Search code examples
sqloracle-databaseregexp-replace

REGEXP_REPLACE to remove list of words from company name column


select 'Owens 1245 Coning COM CO LTD INC CORP INC', REGEXP_REPLACE(
      UPPER(TRIM(REGEXP_REPLACE(TRIM(REGEXP_REPLACE(regexp_replace('Owens 1245 Coning COM CO LTD', '(*[[:punct:]])', ' '),'(\s[0-9]+\s)|(^[0-9]+\s)|(\s[0-9]+$)',' ')),'( ){2,}', ' '))), 
      '\\b'||'CO|LTD|INC|CORP'||'\\W'
      ,'') CLEARTEXT
from dual;  

if i run the above query it removes all the stop words except "CO" and gives the output : OWENS CONING COM CO

however i need the output to be like : OWENS CONING COM


Solution

  • Try this but be sure to test with every combination of "stop words" and "good" data that could exist in the column. This regex looks for your "stop words" where followed by a space or the end of the line (the space is consumed) and replaces with nothing.
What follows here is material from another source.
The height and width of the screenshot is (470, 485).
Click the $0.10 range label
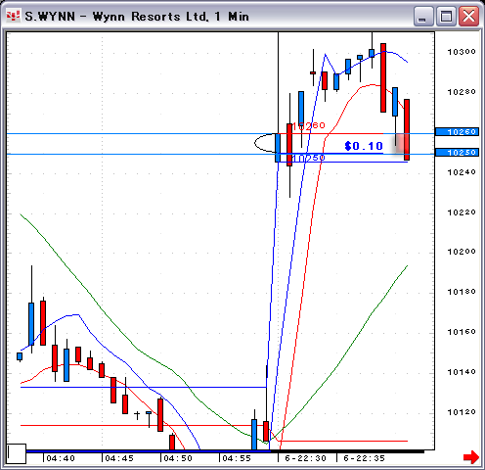click(x=364, y=146)
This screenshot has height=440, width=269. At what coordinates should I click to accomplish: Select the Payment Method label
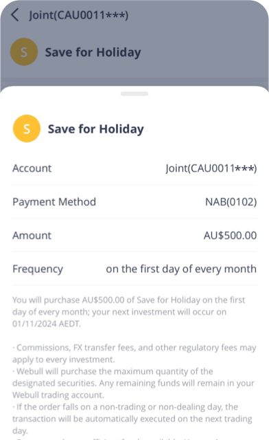click(x=54, y=202)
I added surrounding brackets to show there are no spaces after the final TRIM( )):

    SQL> with tbl(str) as (
         select 'Owens 1245 Coning COM CO LTD. INC CORP. INC' from dual
       )
       select str original, '[' || trim(regexp_replace(upper(str), '(\d+|CO|LTD|INC|CORP)([[:punct:]])?( |$)', '')) || ']' CLEARTEXT
       from tbl;
    
    ORIGINAL
    -----------------------------------------
    CLEARTEXT
    --------------------------------------------------------------------------------
    Owens 1245 Coning COM CO LTD. INC CORP. INC
    [OWENS CONING COM]
    
    
    SQL>
    

    EDIT: Modified the regex to to allow for optional punctuation after the stop words.